MR. CARNEY: Some of them are high end, some of them are very low-dollar events, as you know. I think -- I'd point you to the campaign, but I think my understanding is the support this President has received from small donors is quite indicative of the broad grassroots support that's out there for him and his agenda.
But I think there's a sense that is reflected among the people who come out to support him for these events that is true broadly, and we've seen it anecdotally as well as in public opinion surveys in your newspapers and others, that people are feeling marginally better about the direction of the country, and most specifically, the economy. There's no question that the recovery is progressing. We have had sustained economic growth and sustained private sector job growth.
And we take nothing for granted in terms of further economic progress. That's why passage of this payroll tax cut extension and unemployment insurance extension is so important -- because we are on the right path, we are moving in the right direction, and it is essential that Washington, A, does everything that's possible to further the recovery, and B, does nothing to muck it up. That's why, as I said, extension of the payroll tax cut is vital to continuing to grow the economy.
Q -- on the Zoellick replacement, the status of talks of who you guys are looking at? Is it at a staff level, or is the President actively involved in it?
MR. CARNEY: I have no further information on that process.
Q Jay, in light of the Boeing visit today, what does the President think of this contention from U.S. air carriers, including Delta, that the export policies have benefited foreign carriers in terms of financing planes?

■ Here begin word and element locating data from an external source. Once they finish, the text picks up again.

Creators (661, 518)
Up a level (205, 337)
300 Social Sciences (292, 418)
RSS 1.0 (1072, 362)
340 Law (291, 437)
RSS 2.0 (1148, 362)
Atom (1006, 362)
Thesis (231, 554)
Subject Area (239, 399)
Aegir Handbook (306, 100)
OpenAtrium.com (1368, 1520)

MR. CARNEY: Well, I would have to get back to you with a more complete response, but this President believes that the policies that the administration has pursued, including with regard to his export agenda, have been broadly beneficial to manufacture and export of American products. And that would include large and small products.
Q Why didn’t we get to see Al Green's sing -- that was a bummer.
MR. CARNEY: I'm sorry you didn’t. It was pretty amazing.
Q -- we could hear it.
MR. CARNEY: He has some serious pipes. He can sing. It was really nice.
Q Why didn’t the President sing?
MR. CARNEY: Well, you heard the President make -- comment on that. I think he said it best. He was just there to talk about his agenda. But I know he enjoyed -- although he wasn’t in the room, he was down the hall, but he heard some of Al Green singing and I know he enjoyed it.
Q The people, they just all sat in their seats, there was no, like, dancing or cheering -- or what was it like in there? Because we didn’t get to see any of it.
MR. CARNEY: People were sort of clapping along and cheering and stuff. Nobody stood up.
Q It's kind of a slowish song, I guess, yes.
MR. CARNEY: He was good.
Is that it?
Q Thank you.
END 9:35 A.M. PST
MR. CARNEY: All of us, from the President on down, are greatly saddened by the news that Anthony Shadid had died while reporting in Syria. Anthony Shadid was one of the best, perhaps the finest, foreign correspondent working today, in my opinion -- for what it’s worth. And it’s a tragic loss to journalism, to The New York Times, most importantly to his family. And our thoughts and prayers, the President’s thoughts and prayers are with his wife and children.
Q Jay, did you ever (inaudible) with him?
MR. CARNEY: Not as a reporter, but he was in Iraq some when I was there with the Vice President. I just was a great admirer of his work. And the most important thing is that he took extraordinary risks in order to give voice to the popular movements within the Arab world, within the region. And it was because of some of the risks he took that leaders around the world were aware of things that were happening and changes that were taking place in the region.
And the fact that he was in Syria speaks exactly to that, where were it not for Anthony or reporters like him, we would know a lot less about the absolute brutality of the Assad regime and the democratic aspirations of the Syrian people. It’s a great, great loss.